EXERCISE PROMPT:
Word-for-word transcription: reproduce all of the data, but not the pictures.

INPUT RECORDS:
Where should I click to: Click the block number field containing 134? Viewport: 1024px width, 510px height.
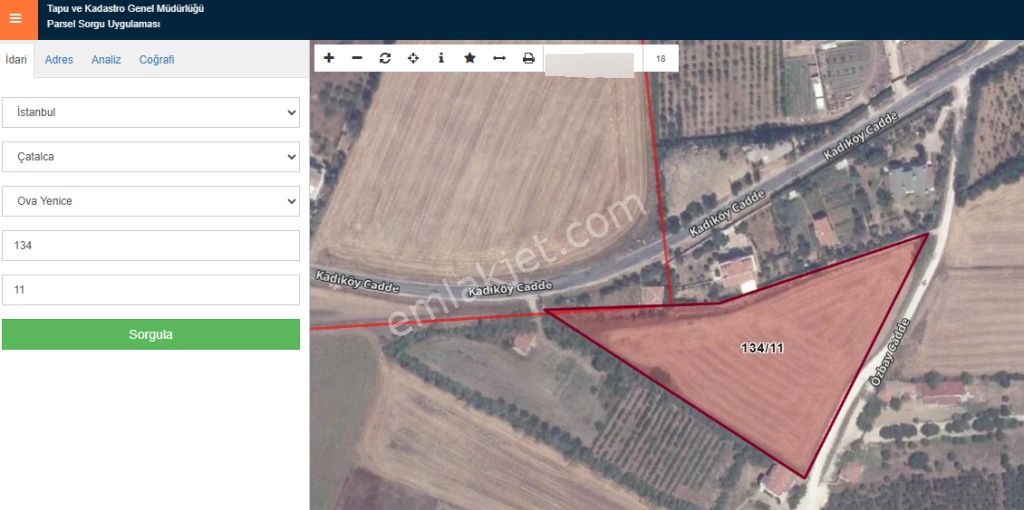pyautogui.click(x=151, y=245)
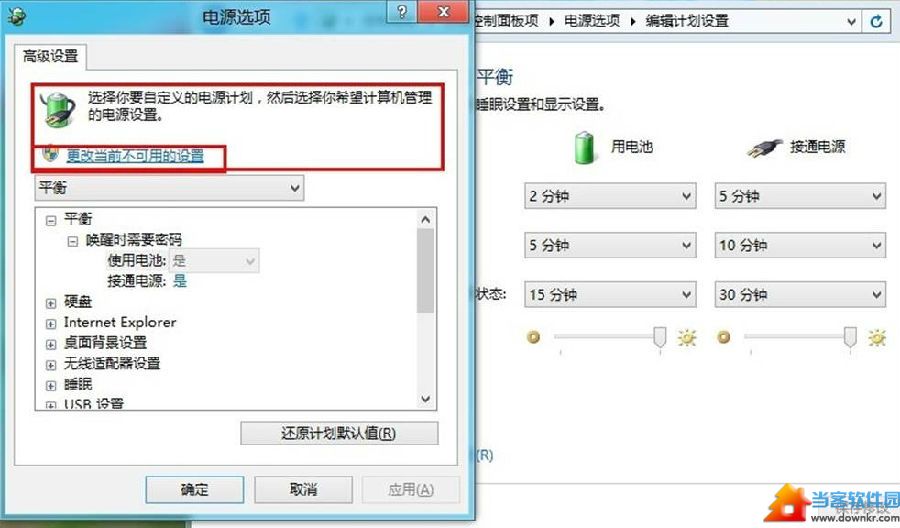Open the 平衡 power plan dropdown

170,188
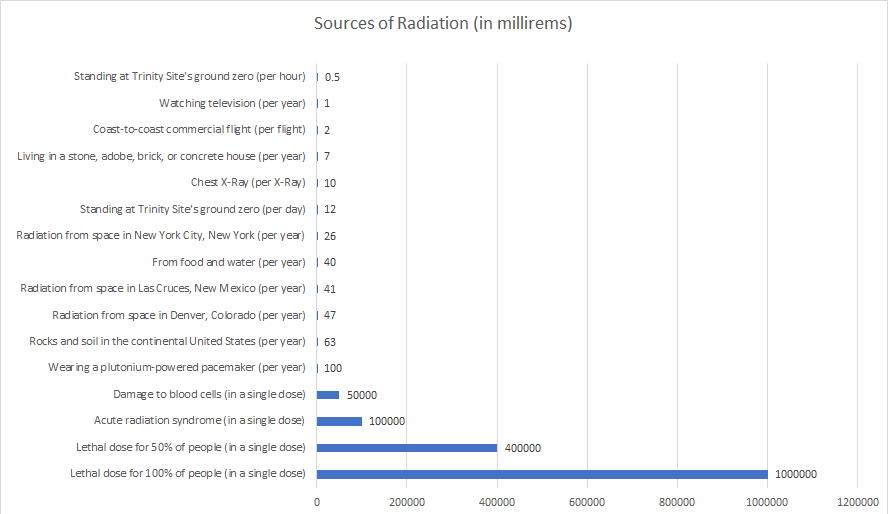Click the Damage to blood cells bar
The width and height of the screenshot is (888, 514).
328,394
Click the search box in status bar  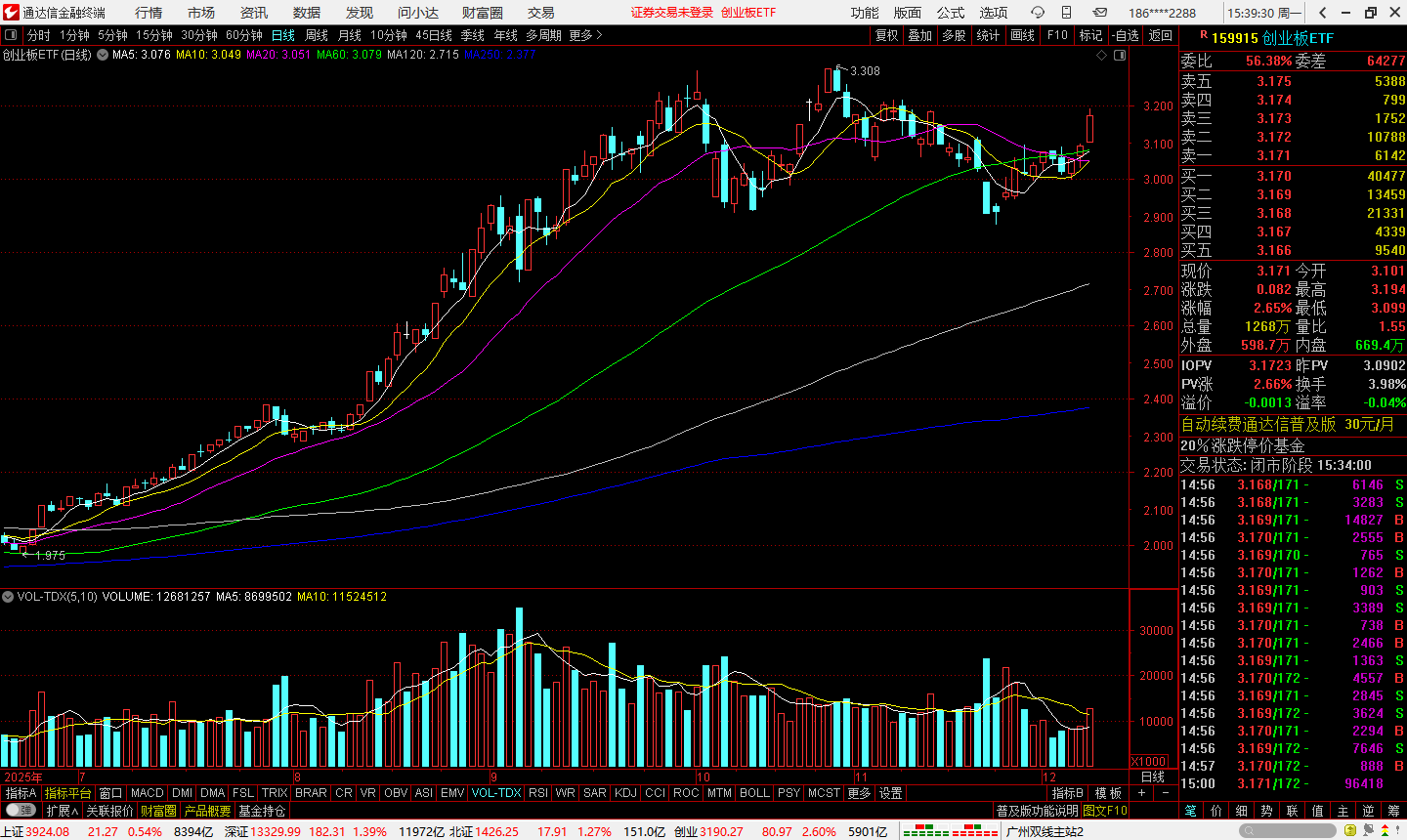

TASK OUTPUT:
Where should I click to: Click the block number field containing 134? Viewport: 1024px width, 510px height.
pyautogui.click(x=151, y=245)
Open the 平衡 power plan dropdown

170,188
Click the Damage to blood cells bar
The width and height of the screenshot is (888, 514).
328,394
Click the search box in status bar  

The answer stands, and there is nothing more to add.